[Text excerpt]:

Content starts

Watery Shadows

I can hear bell towers and train whistles from my window.

Sometime during high school, my memories started to get murkier. It got harder to remember what I’d eaten last or what I had learned in class yesterday, let alone something that happened last week or month or year. I couldn’t remember if I had homework or if I had done it, couldn’t focus on or draw out good things that had happened to me recently. Everything seemed to get slowly subsumed by a thick gray haze until I could no longer remember the last time I had truly felt happy.
“You know, there’s someone out there who feels the same way you do.” My mother’s words settled heavy on my mind, as they always did. And the other hated repetition: “Try looking for the good things. Work on changing your thought pattern and you’ll feel happier.”
Every time I wanted to protest that I can’t and How do you change something so instantaneous as the way you think? The mind is not so easily rebooted and rewired as a computer. It is so much harder, when I am in the thick of things, to pinpoint where I am and what led me to that point. How was I to teach my brain to think kindly of me when it felt so much easier just to let it hate? What was there, anyway, to love about myself? I have witnessed time and time again how much easier it is to love someone and all of their flaws when yours is not the brain inside their head.
I think what I hated most about hearing those things was that, to some extent, I knew they were true.

When I walk, I look for beautiful things. I have innumerable off-color photographs of sunsets taken with a camera incapable of capturing their beauty. One day, I think I will get a polaroid so I can hold those muted sunsets in my hands and marvel at how light so often slips past fingers and film to kiss the things that simply are. In my parents’ basement, pressed inside the heavy pages of a copy of Grey’s Anatomy, I press colored leaves to use as bookmarks; later, when I remember them after months or maybe years, I will self laminate them with packing tape to keep them from crumbling and fit their awkward shapes among the pages of a smaller book. Broken pieces of a fluted cement column grace that rocky awkward space between the sidewalk and the gutter, perhaps once meant for grass or trees, in front of the taco shop near my apartment. I can’t help but wonder when I look at them about what magnificent structure they once supported, or if maybe someone just thought something lovely might be missing.
I’ve started trying to point out the beautiful things to others.
“Look at those little flowers! They’re turning into little dandelion puffs.”
“I love magpies. Do you see the way their feathers shine like oil? Did you know they can recognize themselves in a mirror?”
“Oh! there’s a hummingbird. Look at how he flew up to that lightbulb; I’ll have to draw that.”

It doesn’t always work.

Content ends

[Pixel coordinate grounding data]
Content starts

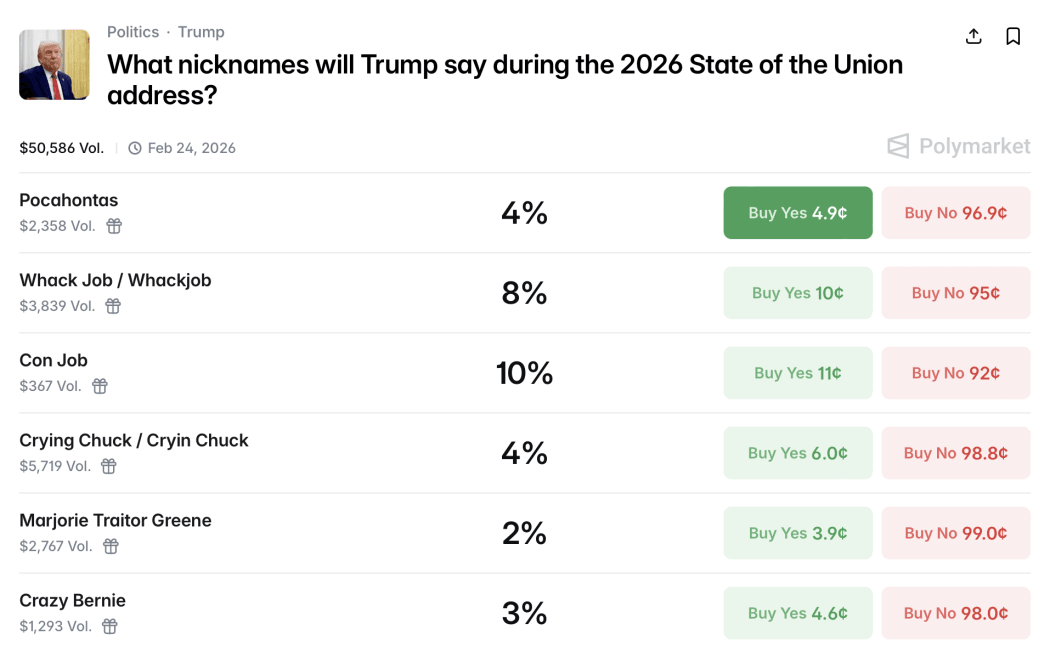Click the gift icon for Marjorie Traitor Greene
The width and height of the screenshot is (1050, 646).
point(110,546)
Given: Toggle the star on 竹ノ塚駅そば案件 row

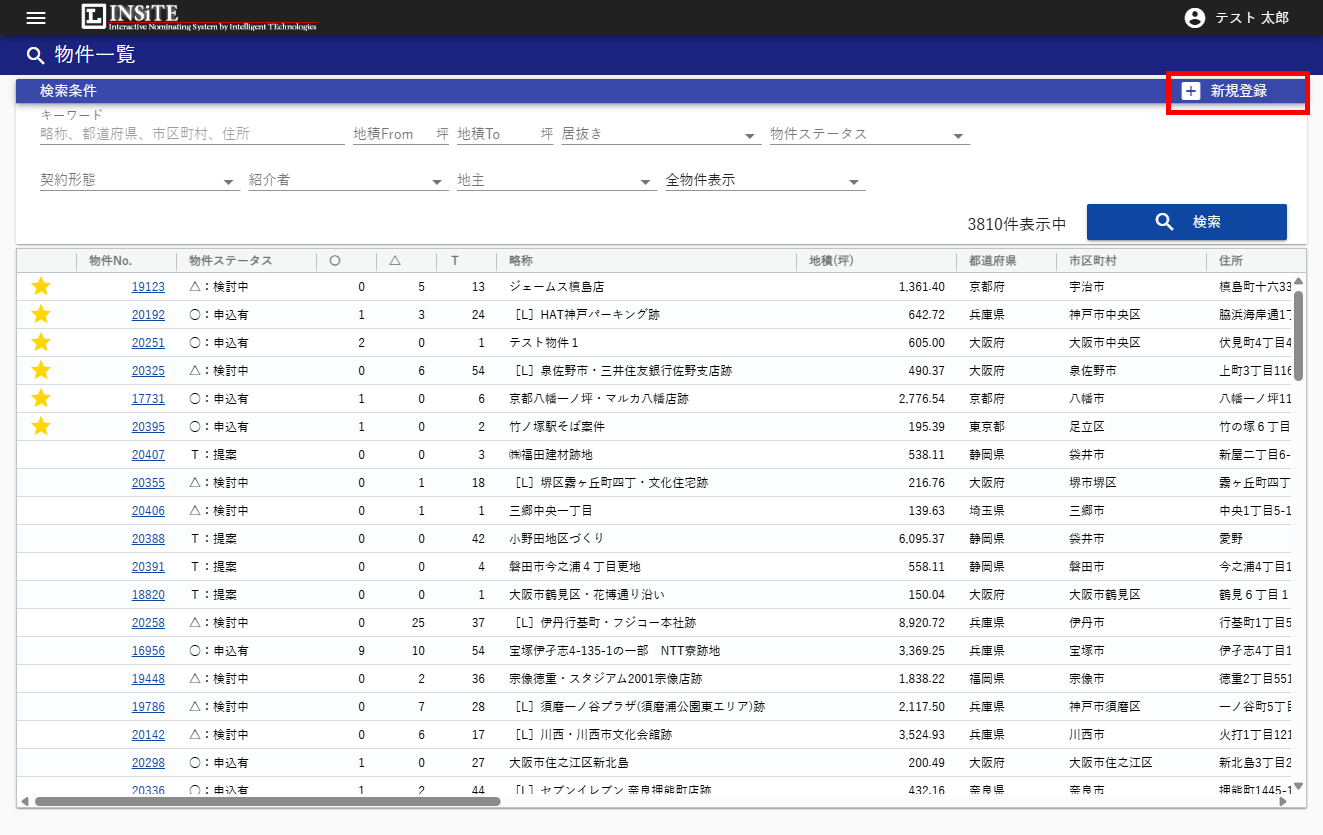Looking at the screenshot, I should (41, 426).
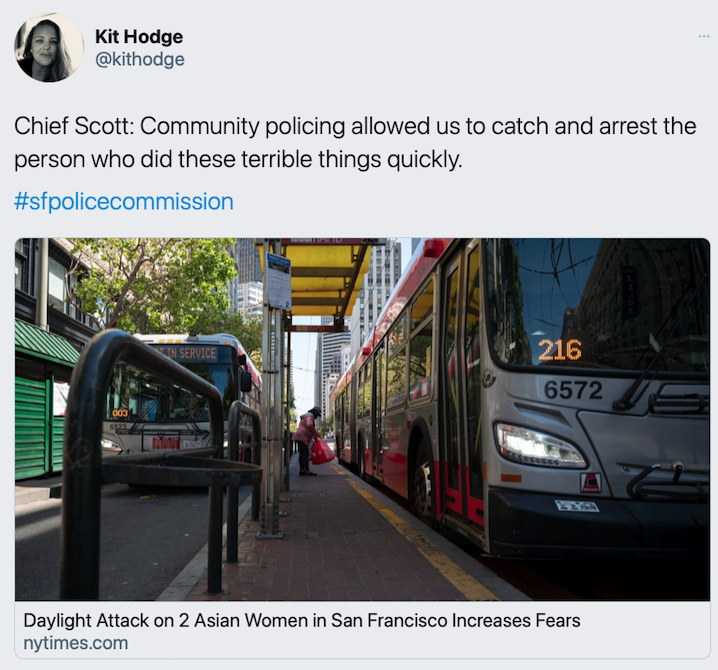Screen dimensions: 718x670
Task: Click the brick sidewalk platform in the photo
Action: click(341, 540)
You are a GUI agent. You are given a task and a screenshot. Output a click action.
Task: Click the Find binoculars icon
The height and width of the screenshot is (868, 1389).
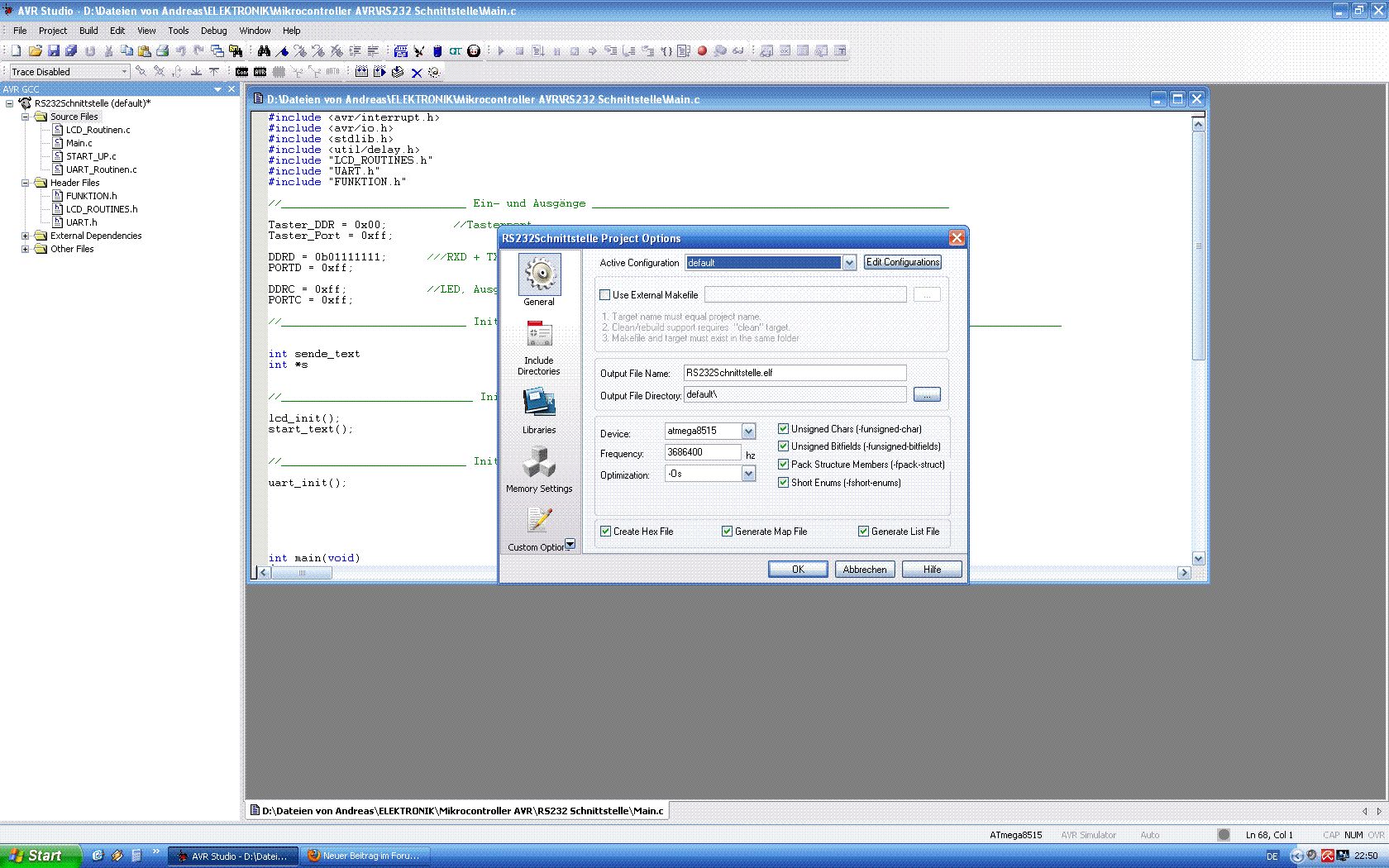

Content ends

[What this exercise asks]:
a) Answer these questions about the essay "Watery Shadows," one answer per line:
(i) What can the narrator hear from the window?
(ii) In what book does the narrator press colored leaves?
(iii) In front of what business do the broken pieces of a fluted cement column lie?
b) List every thing that the narrator of the essay "Watery Shadows" points out to others in the quoted remarks.
c) Write the next part of the essay "Watery Shadows," starting right after its final sentence.

[Per-task outputs]:
a)
(i) Bell towers and train whistles.
(ii) A copy of Grey's Anatomy.
(iii) The taco shop near the narrator's apartment.

b)
- Little flowers turning into dandelion puffs
- Magpies
- A hummingbird

c)
My roommates use my dishes and leave them dirty in the sink, and even though they are not the dishes I wanted, they are beautiful and mine and I hate that they won’t take care of them.
I spent my birthday in quarantine. Someone ate some of the cookies given to me as a gift without my permission.

A man cursed aggressively at me at work when I tried to help him the way he wanted me to but couldn’t. I had to sit in the bathroom for several minutes because his bad day weighed too heavily on my shoulders and I could not forget it, even with mental long division or focusing on the solidity of objects around me.
The depression medication I just came off of gave me tremors and a tic that makes me jerk my head to the left when I feel anxious or unhappy. Sometimes I can see or feel people watching me, and my ticking gets worse. I can’t be sure that it will go away.

Sometimes I can’t get the stupid Greek statues from my art history class out of my head and I can’t look boys in the eye and I feel dirty because there are naked men in my mind that I never wanted there.
My mother told me to never say, “I hate myself,” and so I don’t. But it’s a lot harder to keep myself from thinking it.

My amygdala stacks these things haphazardly on each other, a Jenga tower of inconveniences and worries, and then sits there and screams whenever the blocks come unbalanced and topple down around it because unsteady foundations can’t hold much weight.

Often, everything just feels irreversibly out of control.
“I don’t feel good.”
“I know. I can tell.” And he hugs me while I cry.
Usually, I can’t remember to look for sunflowers in sidewalk cracks or tiny birds hopping under cars. But they are there, and sometimes I see them. I want the beautiful things to define my life, instead of letting them get swallowed by the hovering haze.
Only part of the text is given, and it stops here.